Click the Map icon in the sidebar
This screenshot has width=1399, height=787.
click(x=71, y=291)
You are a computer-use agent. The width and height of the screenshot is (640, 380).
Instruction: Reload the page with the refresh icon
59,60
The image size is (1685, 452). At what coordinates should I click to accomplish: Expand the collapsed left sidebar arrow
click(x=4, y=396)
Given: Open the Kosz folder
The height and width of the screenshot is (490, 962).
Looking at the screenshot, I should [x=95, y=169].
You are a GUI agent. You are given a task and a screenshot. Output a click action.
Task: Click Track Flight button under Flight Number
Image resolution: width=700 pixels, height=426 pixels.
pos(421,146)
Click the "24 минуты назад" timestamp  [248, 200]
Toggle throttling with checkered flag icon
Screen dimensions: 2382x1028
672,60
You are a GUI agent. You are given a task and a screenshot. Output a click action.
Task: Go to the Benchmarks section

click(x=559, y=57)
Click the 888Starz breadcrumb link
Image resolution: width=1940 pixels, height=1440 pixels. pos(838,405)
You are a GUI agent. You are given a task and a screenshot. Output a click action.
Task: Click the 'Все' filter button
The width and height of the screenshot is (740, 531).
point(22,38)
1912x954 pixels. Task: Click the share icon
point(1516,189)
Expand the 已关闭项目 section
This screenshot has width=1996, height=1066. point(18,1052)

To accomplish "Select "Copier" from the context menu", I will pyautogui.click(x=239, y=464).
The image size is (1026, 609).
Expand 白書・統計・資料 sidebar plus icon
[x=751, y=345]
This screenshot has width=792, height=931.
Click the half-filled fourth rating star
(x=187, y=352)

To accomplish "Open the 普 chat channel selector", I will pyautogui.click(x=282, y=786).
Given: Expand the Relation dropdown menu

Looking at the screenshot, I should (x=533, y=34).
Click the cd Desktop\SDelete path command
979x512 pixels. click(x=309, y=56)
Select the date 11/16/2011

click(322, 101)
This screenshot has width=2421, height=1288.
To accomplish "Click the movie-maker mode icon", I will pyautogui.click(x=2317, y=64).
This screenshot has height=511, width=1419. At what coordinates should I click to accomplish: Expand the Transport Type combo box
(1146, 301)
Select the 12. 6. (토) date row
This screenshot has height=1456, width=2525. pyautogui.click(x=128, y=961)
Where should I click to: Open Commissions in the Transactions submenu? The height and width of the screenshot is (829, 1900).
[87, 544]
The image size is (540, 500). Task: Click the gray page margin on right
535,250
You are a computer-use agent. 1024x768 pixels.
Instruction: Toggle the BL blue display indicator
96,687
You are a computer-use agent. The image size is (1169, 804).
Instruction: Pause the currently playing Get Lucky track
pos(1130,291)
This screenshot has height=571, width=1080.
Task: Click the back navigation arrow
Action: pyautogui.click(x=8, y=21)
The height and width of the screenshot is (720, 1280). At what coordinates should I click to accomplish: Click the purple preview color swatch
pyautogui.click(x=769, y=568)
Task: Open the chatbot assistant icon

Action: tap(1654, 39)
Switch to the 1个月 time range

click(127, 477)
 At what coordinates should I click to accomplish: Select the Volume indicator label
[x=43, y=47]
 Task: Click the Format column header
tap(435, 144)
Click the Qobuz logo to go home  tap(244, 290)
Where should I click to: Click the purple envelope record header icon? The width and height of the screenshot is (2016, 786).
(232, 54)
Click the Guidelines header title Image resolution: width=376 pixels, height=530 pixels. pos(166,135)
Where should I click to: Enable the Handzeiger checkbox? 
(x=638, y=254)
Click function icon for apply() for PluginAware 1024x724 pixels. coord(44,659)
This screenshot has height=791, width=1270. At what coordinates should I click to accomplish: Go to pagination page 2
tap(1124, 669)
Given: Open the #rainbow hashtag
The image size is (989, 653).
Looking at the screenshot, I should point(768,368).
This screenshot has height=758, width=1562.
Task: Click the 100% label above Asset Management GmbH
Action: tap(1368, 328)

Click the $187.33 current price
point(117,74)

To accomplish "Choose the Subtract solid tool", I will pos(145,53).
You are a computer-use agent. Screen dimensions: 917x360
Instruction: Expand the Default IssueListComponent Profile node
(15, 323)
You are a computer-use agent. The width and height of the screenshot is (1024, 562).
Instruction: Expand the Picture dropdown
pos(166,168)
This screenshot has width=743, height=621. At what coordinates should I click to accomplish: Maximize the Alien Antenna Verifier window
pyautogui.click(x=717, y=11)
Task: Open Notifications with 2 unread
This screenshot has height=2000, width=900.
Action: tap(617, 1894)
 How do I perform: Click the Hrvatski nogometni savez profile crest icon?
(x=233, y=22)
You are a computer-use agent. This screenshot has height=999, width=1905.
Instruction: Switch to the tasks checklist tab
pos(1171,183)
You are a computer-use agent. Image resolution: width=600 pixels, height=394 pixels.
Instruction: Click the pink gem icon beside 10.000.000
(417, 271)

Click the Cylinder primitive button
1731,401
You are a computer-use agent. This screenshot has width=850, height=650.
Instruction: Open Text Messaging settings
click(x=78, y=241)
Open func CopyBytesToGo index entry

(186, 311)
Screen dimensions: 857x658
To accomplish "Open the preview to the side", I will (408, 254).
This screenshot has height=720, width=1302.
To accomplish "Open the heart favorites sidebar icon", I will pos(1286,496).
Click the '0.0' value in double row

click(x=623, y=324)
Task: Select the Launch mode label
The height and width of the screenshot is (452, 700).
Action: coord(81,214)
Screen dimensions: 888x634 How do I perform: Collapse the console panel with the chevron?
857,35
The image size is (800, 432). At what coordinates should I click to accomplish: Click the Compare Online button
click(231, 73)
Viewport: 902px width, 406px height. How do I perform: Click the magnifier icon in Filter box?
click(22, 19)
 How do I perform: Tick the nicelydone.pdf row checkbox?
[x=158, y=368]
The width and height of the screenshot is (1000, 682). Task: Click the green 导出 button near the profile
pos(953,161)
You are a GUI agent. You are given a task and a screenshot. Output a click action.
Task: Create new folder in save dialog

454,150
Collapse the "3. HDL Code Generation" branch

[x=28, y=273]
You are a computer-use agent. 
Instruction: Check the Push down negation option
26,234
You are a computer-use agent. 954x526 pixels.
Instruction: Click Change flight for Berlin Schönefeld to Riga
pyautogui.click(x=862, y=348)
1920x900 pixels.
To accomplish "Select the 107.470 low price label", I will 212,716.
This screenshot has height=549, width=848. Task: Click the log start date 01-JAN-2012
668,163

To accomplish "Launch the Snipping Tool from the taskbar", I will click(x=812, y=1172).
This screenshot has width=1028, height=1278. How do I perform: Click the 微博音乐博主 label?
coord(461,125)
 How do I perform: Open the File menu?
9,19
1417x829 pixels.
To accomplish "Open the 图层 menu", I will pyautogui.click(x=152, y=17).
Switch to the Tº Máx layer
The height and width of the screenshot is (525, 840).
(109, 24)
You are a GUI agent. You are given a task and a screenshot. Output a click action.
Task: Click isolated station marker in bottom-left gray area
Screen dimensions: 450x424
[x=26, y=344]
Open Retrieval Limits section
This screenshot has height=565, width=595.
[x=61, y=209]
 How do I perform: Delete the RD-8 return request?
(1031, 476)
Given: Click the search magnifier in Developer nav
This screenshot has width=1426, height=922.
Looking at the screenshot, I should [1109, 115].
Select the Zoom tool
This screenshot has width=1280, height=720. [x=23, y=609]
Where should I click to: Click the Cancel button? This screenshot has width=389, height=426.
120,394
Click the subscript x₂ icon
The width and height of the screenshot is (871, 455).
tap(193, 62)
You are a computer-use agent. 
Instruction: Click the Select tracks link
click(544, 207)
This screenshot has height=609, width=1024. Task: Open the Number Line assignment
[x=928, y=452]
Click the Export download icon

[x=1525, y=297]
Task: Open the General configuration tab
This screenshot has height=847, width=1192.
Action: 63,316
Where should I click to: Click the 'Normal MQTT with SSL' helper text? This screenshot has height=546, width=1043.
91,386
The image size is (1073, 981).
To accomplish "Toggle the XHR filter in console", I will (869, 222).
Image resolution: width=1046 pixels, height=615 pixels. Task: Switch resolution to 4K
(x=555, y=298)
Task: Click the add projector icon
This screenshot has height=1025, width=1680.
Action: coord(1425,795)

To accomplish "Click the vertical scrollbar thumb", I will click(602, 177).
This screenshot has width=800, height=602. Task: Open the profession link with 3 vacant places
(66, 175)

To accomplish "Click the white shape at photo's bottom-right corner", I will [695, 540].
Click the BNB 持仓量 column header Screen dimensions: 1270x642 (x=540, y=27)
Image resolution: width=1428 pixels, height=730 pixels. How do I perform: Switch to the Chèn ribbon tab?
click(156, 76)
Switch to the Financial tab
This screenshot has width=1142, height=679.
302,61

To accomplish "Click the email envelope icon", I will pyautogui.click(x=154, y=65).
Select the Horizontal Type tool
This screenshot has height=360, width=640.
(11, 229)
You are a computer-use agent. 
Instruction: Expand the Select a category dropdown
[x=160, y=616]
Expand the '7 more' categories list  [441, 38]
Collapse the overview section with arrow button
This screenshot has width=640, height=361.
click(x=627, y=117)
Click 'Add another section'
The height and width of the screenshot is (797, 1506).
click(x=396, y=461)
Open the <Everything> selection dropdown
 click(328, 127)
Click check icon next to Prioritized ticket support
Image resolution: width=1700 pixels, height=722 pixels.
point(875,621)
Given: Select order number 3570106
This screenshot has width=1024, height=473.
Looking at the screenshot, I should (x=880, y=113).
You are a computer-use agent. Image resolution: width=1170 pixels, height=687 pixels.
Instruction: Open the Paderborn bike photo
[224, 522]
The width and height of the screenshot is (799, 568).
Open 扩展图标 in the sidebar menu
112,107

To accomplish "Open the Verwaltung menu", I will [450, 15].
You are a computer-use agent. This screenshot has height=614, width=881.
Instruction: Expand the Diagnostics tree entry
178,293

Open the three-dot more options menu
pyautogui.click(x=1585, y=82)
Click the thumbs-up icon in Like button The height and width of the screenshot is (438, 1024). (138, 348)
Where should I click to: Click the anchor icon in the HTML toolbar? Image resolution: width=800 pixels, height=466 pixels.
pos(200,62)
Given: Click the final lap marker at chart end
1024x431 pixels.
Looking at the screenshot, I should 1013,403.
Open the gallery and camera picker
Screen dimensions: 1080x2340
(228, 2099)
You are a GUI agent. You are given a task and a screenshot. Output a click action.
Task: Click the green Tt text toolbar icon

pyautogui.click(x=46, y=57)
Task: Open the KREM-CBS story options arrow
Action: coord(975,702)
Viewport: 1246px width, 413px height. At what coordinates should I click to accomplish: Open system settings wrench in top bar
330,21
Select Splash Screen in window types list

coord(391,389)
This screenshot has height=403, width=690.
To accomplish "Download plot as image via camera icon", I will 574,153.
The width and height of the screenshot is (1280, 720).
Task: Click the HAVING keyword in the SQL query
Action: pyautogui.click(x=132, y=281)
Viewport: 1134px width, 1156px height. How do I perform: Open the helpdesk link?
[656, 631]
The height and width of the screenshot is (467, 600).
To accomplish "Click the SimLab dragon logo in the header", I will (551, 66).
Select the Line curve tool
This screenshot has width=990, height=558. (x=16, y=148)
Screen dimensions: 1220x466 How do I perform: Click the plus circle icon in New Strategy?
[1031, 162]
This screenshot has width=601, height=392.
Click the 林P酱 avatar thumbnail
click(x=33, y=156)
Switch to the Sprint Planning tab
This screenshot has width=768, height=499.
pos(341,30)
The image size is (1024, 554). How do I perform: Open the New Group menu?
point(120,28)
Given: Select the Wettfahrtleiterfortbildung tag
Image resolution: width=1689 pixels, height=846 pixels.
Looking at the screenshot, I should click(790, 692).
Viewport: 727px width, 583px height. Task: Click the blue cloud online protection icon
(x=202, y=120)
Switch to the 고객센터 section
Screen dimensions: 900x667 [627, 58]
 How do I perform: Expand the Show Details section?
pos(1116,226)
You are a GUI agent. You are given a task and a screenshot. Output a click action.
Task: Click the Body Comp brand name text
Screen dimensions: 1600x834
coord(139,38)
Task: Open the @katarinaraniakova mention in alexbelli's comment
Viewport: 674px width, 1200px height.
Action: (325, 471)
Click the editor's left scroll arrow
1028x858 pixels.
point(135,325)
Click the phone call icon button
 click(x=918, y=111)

- - -

> **Task instructions**:
Please return each line of the data above in which the word "logo" occurs.

> **Exercise result**:
Click the Qobuz logo to go home  tap(244, 290)
To accomplish "Click the SimLab dragon logo in the header", I will (551, 66).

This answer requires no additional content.